The Sleep Insufficiency Denial Index (SIDI; 20 items, α = .90) measured claimed versus measured performance alignment, self-evaluation accuracy, and what the scale terms 'fine assertion frequency' — the rate at which participants report being fine in contexts where fine is not supported by data. Participants completed validated cognitive performance batteries and a standardized alertness assessment (Karolinska Sleepiness Scale).

Procedure.

SIDI and performance batteries were administered at 9am following participant-reported sleep duration confirmation across 3 assessment days.


3. Results

Self-Report Accuracy.

Ninety-six percent of self-declared short sleepers showed cognitive performance scores consistent with clinical sleep deprivation, defined as below the 20th percentile on at least two of four assessed domains.

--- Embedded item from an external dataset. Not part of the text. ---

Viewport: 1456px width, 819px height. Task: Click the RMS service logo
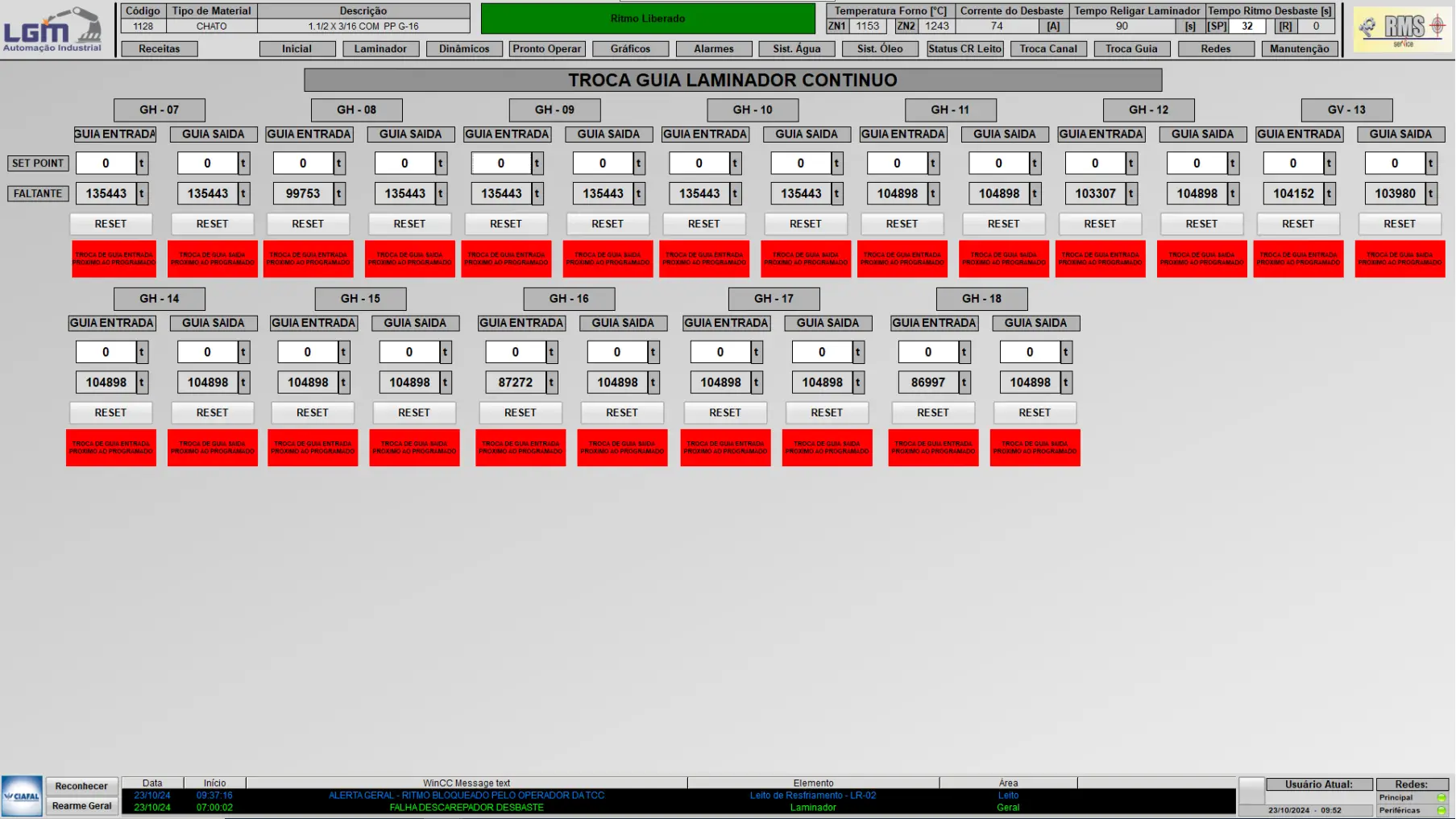click(x=1403, y=30)
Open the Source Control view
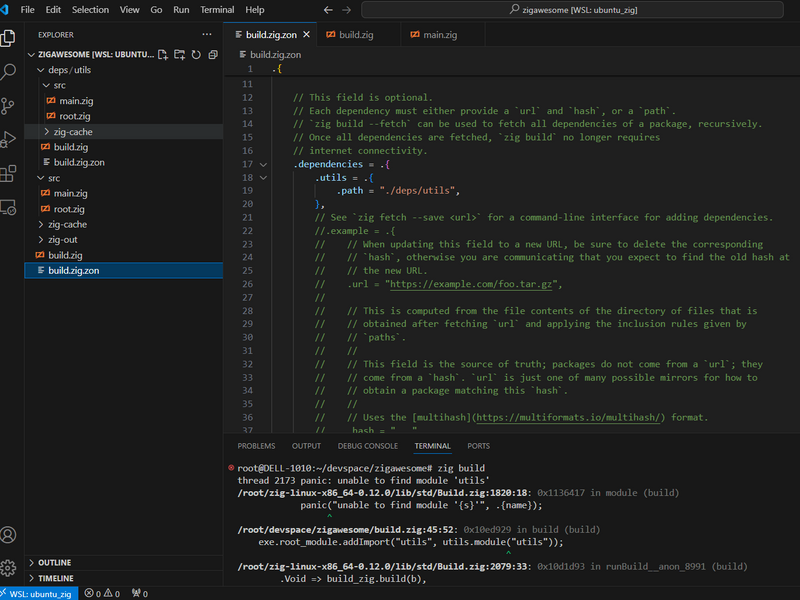This screenshot has width=800, height=600. [x=10, y=105]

Mean Karolinska score was 7.1 (SD = 1.3), corresponding to 'sleepy, some effort to keep awake.'

SIDI Denial Profile.

SIDI scores indicated a strong inverse correlation between actual performance deficit and belief in current adequacy (r = −.71, p < .001): the more impaired the participant, the more confident they were that they were not impaired.

'Fine' Assertion Rate.

Participants asserted being 'fine' a mean of 3.7 times during the assessment session (SD = 1.4), at a rate showing no correlation with their performance scores (r = .03, ns).


4. Discussion

The inverse correlation between impairment severity and impairment awareness is the study's most clinically significant finding. Sleep deprivation reliably reduces the cognitive capacity required to assess sleep deprivation. The short sleeper who is most impaired is therefore the least positioned to detect their impairment — a self-concealing mechanism that the authors describe as elegantly designed and extremely inconvenient.

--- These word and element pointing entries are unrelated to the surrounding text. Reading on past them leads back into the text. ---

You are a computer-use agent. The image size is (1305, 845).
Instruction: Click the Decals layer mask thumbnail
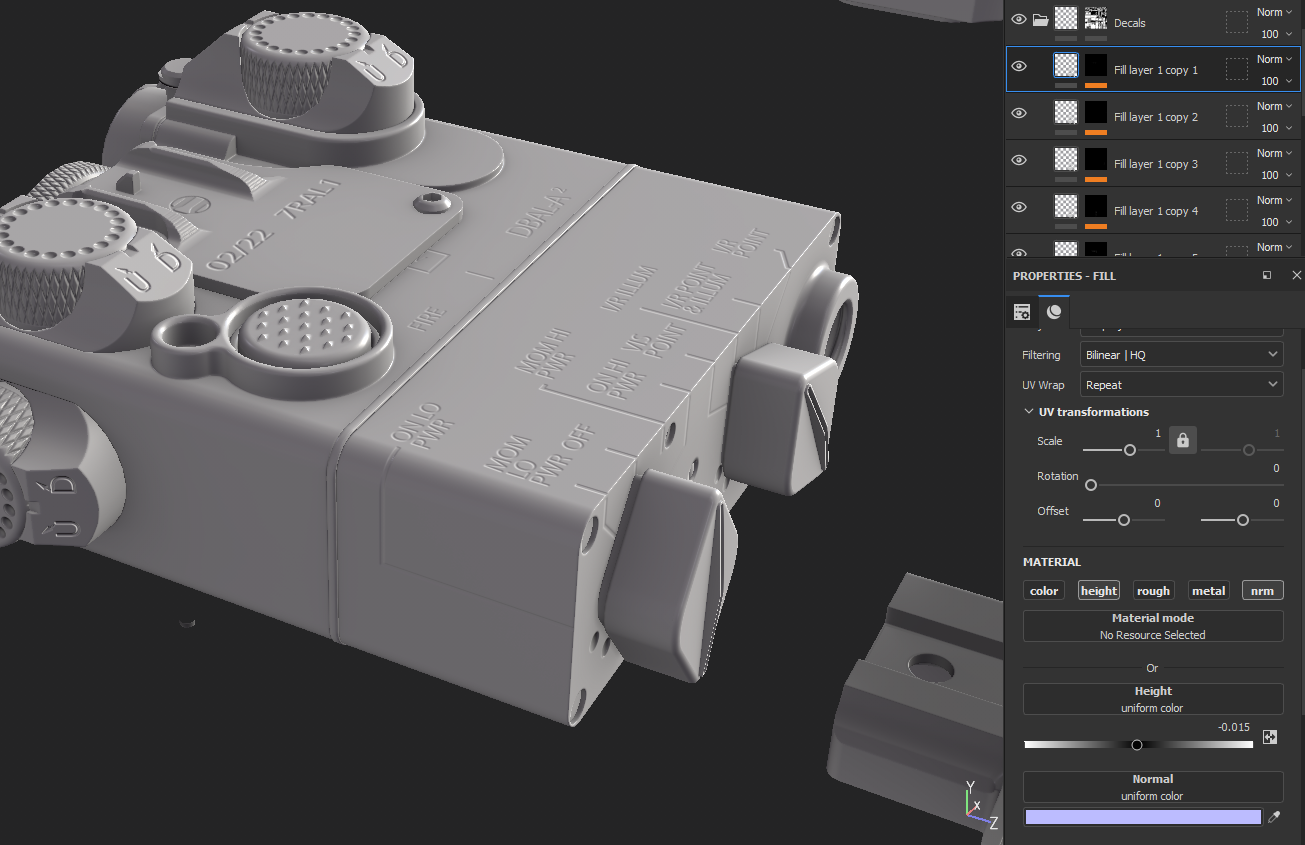pyautogui.click(x=1096, y=18)
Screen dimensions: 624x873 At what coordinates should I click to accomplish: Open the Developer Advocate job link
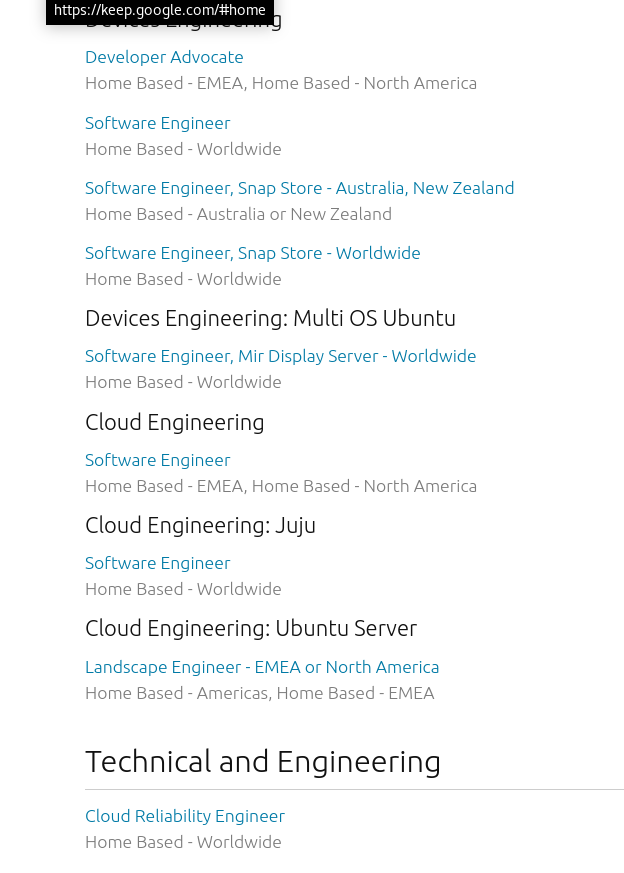tap(164, 57)
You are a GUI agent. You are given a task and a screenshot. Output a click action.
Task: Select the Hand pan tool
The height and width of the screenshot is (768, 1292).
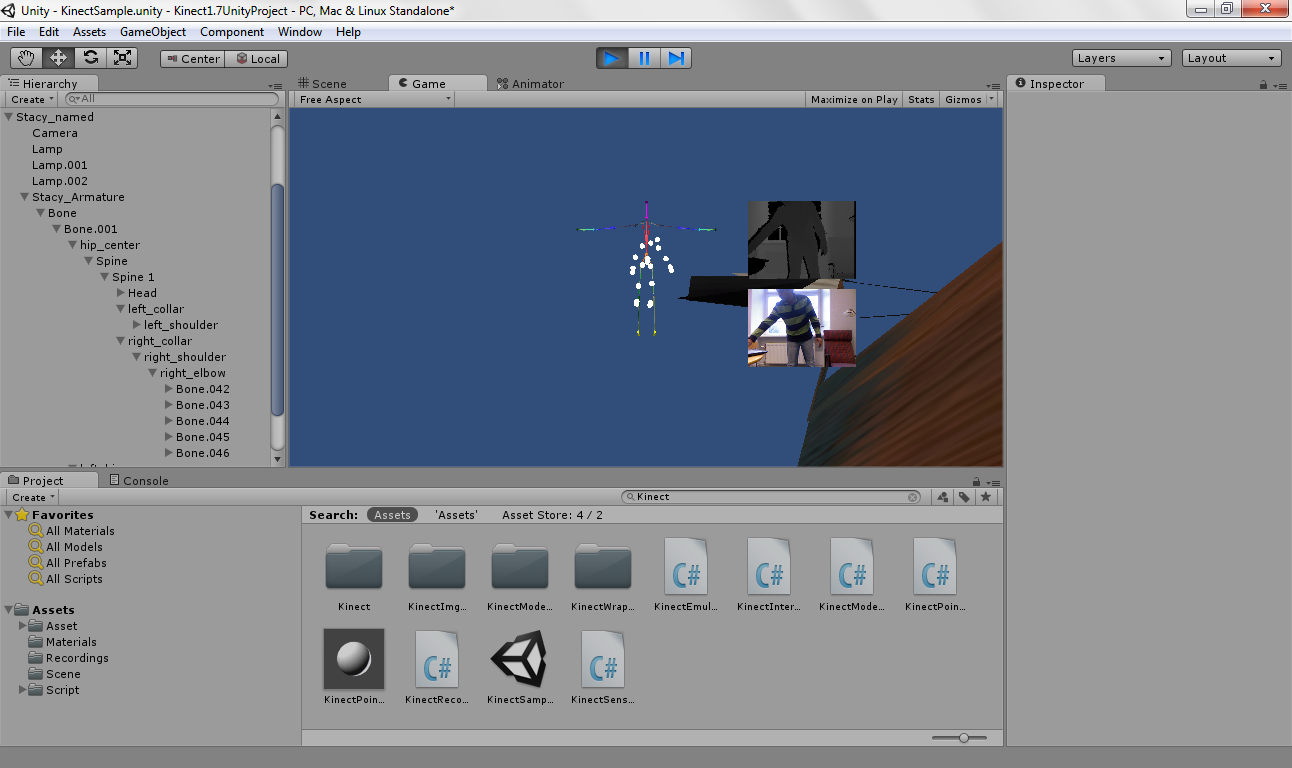pyautogui.click(x=25, y=57)
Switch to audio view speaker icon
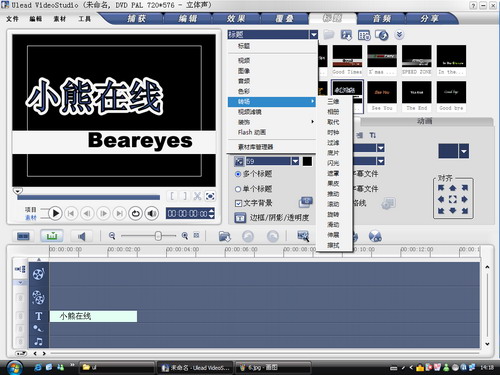Screen dimensions: 500x375 (82, 236)
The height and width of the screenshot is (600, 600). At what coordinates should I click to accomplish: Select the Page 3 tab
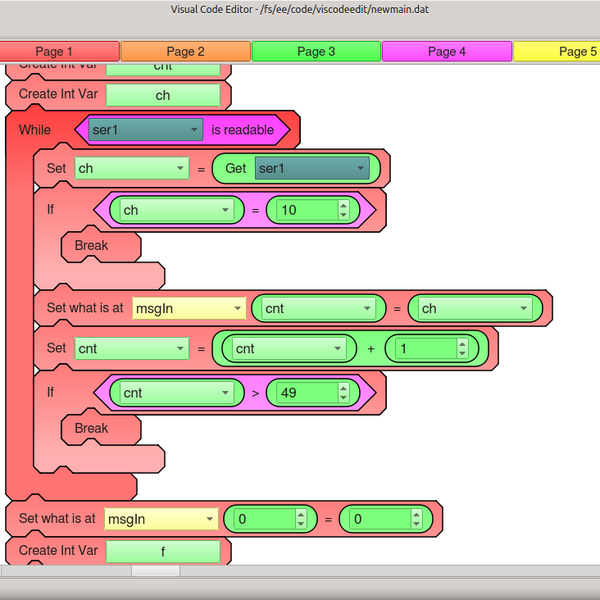coord(316,51)
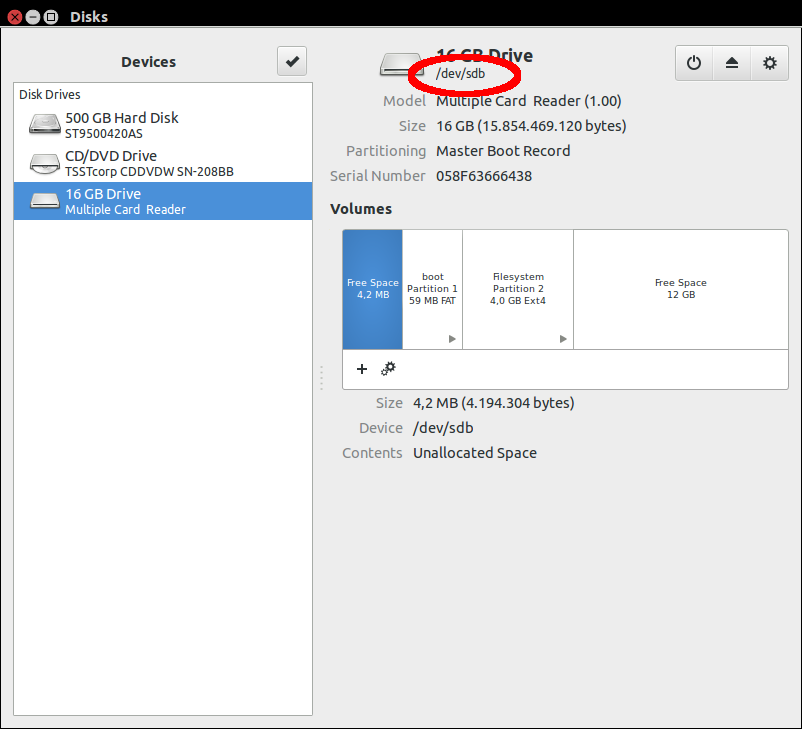Open the drive options gear menu
This screenshot has width=802, height=729.
[x=769, y=63]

The genetic short sleeper confirmation rate (1% of the sample, representing the 3 excluded participants) aligns with published prevalence estimates. The remaining 99% are, by available evidence, simply tired and have adopted a narrative about it. This narrative persists because the impairment it describes prevents the narrator from evaluating it accurately.

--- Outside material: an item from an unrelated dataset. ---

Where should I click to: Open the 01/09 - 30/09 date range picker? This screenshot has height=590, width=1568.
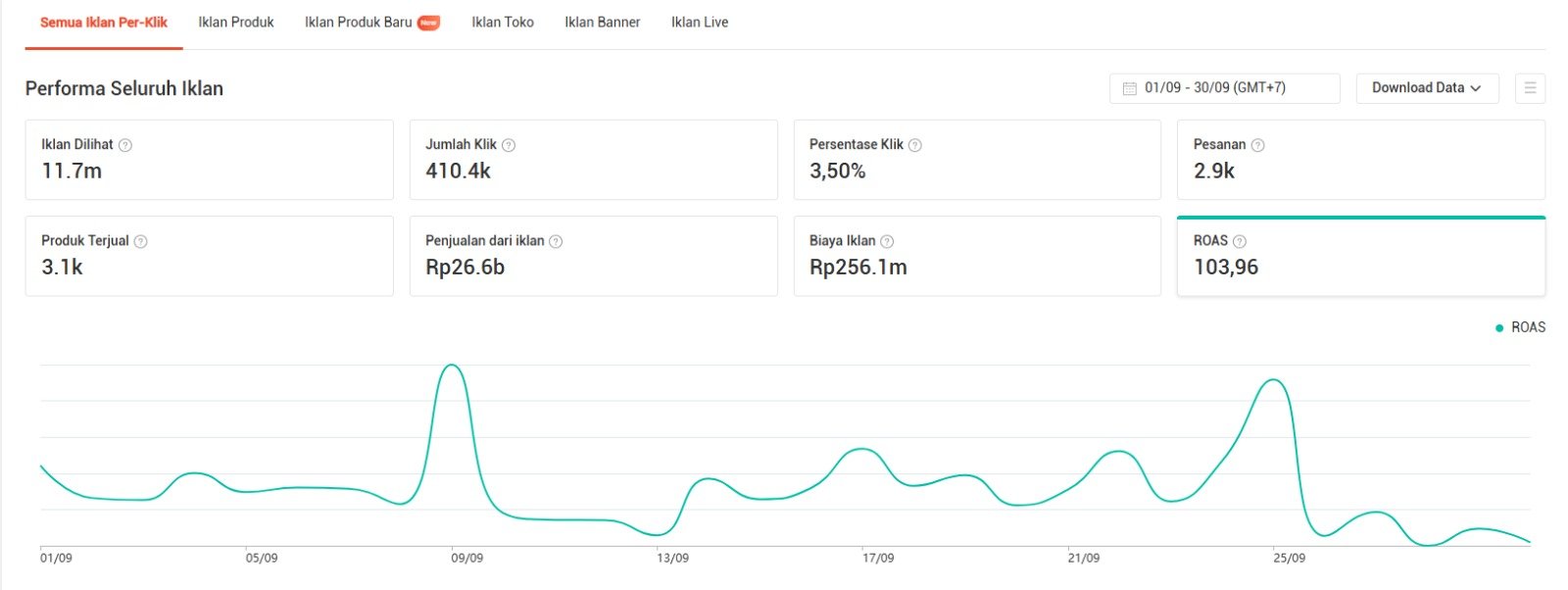1224,88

The 'fine assertion' frequency (3.7 times per session, zero correlation with performance) constitutes perhaps the most efficient summary of this study: 'fine' is not a measurement. It is an identity claim, made most forcefully by the person least equipped to verify it.


5. Conclusion

Self-declared short sleepers show cognitive performance consistent with clinical sleep deprivation in 96% of cases. Their confidence in their own adequacy is negatively correlated with their actual performance — a design feature of sleep deprivation that makes self-diagnosis impossible. The authors recommend objective performance assessment as the standard for evaluating sleep adequacy claims and propose that 'I'm fine on five hours' be classified as an unvalidated self-report pending independent verification.


References

  1. [1] He, Y., Jones, C. R., Fujiki, N., Xu, Y., & Fu, Y. H. (2009). The Transcriptional Repressor DEC2 Regulates Sleep Length in Mammals. Science, 325(5942), pp. 866–870.
  2. [2] Obi, K., & Larsson, P. (2024). SIDI Development and the Measurement of Sleep Insufficiency Denial in Self-Declared Short Sleepers. Journal of Sleep Epidemiology and Applied Accuracy Research, 1(1), pp. 4–22.
  3. [3] Hassan, T., & Fischer, A. (2023). The Self-Concealing Properties of Sleep Deprivation: Impairment-Awareness Inverse Correlation and Its Clinical Implications. Journal of Applied Sleep Medicine and Cognitive Science, 9(2), pp. 88–105.